According to the boffins at Kaspersky Lab, users of Android devices running Gingerbread (Android 2.3.6) and Ice Cream Sandwich (Android 4.0.4) are targeted the most by cybercriminals. Gingerbread accounted for 28% of all the attempts to install malware that were successfully blocked by Kaspersky, while Ice Cream Sandwich accounted for 22%.
Over half of the malware detected on Android devices by Kaspersky were, unsurprisingly, SMS Trojans designed to relieve the victim of money by sending SMS text messages to premium rate numbers without the users consent or knowledge. The most popular method of doing this, it would seem, is for malware to disguise itself as the OperaMini browser client such as all the programs that comprise the OpFake malware family which, with a 38.3% share, proved to be the most widespread in the malware market.
A fifth of all malicious programs detected on Android devices were what Kaspersky call 'versatile' Trojans, the vast majority belonging to the Plangton family which collect service data and transmit it to a command server to await further instructions. Those instructions include the ability to stealthily change bookmarks and home pages in order to facilitate phishing and other assorted money lifting scams.
Another security vendor, F-Secure, found that Android malware was on the rise in Q3: up to 51,447 unique samples from 5033 in Q2 and 3063 in Q1. This is also hardly surprising, considering that Android is now the most popular mobile OS by quite some margin. More than 70% of all the smartphones shipped in Q3 were running a version of the Android OS. What might come as a surprise for many is that Gingerbread is the most targeted Android OS version when it comes to malware, considering it was released way back in September 2011 and has long since seen more secure versions of the OS released.

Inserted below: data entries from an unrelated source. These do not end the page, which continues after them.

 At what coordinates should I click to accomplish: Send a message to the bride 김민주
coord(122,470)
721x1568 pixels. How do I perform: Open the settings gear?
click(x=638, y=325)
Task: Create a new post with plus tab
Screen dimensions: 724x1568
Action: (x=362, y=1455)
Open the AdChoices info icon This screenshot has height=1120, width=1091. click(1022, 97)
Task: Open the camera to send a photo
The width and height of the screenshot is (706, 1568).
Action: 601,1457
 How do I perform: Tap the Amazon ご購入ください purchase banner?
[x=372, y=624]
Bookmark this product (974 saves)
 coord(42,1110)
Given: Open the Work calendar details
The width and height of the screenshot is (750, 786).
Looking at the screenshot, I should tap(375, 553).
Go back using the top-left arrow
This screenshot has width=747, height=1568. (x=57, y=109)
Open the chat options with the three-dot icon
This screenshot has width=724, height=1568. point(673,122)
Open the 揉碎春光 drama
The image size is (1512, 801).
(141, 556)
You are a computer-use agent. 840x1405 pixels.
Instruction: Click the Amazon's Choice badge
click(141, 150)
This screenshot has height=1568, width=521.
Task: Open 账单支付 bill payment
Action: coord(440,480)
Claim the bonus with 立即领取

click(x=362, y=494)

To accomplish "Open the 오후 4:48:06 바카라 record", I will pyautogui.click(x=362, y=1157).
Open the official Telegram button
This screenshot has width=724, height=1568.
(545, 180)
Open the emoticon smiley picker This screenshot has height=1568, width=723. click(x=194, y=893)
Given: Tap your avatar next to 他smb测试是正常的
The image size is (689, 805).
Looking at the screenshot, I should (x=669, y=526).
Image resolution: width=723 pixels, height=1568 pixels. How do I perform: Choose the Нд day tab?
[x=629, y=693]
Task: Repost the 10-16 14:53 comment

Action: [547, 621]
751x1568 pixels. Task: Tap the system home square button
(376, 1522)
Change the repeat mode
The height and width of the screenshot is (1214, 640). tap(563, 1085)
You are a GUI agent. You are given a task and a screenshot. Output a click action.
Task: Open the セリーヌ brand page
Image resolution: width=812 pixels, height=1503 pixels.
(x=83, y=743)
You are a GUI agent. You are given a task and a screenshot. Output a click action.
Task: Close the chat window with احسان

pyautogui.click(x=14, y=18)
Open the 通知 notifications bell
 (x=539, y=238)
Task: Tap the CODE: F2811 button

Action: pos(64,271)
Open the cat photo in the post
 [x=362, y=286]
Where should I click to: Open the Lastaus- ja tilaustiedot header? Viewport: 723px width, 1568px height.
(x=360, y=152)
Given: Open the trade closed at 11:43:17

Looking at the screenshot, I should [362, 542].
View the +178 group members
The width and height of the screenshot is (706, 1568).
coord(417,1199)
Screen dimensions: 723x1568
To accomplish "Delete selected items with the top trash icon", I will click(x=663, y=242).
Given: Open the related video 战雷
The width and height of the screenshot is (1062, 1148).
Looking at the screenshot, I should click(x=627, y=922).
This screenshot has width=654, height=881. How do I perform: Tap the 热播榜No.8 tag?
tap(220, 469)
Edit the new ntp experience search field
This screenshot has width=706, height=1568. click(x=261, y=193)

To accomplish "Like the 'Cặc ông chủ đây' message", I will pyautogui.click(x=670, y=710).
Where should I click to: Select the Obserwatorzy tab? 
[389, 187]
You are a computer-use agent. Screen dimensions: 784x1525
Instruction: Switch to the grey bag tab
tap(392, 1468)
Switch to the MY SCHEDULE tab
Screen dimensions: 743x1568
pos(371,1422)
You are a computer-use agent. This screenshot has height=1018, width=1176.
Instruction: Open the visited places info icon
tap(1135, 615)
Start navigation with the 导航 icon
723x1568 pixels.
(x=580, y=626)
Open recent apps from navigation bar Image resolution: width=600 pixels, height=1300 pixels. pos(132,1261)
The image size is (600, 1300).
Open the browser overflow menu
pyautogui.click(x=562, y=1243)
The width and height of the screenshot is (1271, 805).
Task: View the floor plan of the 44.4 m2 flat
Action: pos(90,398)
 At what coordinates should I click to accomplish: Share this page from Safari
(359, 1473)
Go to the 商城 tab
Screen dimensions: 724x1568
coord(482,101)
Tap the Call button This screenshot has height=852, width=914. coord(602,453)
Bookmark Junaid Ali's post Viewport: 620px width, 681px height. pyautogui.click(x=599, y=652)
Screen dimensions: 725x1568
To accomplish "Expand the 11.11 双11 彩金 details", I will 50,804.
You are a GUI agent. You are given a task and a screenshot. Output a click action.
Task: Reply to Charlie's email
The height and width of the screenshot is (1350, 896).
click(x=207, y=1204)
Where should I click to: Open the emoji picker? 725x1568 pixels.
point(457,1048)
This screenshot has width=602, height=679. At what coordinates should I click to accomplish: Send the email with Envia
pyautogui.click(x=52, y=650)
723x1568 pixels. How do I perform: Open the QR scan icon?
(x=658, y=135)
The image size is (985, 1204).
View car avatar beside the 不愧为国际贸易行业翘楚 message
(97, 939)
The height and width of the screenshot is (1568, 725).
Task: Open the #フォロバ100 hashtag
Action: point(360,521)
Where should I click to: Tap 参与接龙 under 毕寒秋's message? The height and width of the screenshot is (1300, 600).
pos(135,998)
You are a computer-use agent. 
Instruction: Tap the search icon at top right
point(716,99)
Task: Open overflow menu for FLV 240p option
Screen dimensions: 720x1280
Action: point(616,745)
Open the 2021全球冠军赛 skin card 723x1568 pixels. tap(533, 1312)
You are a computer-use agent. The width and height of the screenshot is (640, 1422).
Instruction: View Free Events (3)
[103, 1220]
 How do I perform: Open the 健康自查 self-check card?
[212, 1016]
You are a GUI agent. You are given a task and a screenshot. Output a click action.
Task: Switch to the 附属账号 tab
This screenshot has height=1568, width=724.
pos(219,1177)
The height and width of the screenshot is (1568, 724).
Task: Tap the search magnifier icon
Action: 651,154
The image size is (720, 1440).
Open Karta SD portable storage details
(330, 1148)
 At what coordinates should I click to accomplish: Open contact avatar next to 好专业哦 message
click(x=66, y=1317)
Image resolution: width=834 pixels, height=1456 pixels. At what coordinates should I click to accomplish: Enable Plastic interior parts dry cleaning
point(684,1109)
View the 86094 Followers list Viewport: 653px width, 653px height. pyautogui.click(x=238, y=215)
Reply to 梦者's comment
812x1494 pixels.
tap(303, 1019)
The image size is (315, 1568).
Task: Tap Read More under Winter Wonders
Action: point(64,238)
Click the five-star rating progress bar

Yuri Namestnikov, a senior malware analyst at Kaspersky Lab, has the answer why: "Due to the segmentation of the Android device market it still remains one of the most popular versions, which, in turn, attracts increased interest from cybercriminals. The popularity of the most recent version of the Android OS – Ice Cream Sandwich – among virus writers can be explained by the fact that the devices running the latest versions of the OS are more suitable for online activities. Unfortunately, users actively surfing the web often end up on malicious sites."
Sadly, according to security vendor Trend Micro, only 20% of Android users have any kind of security app installed in order to mitigate the growing security threat.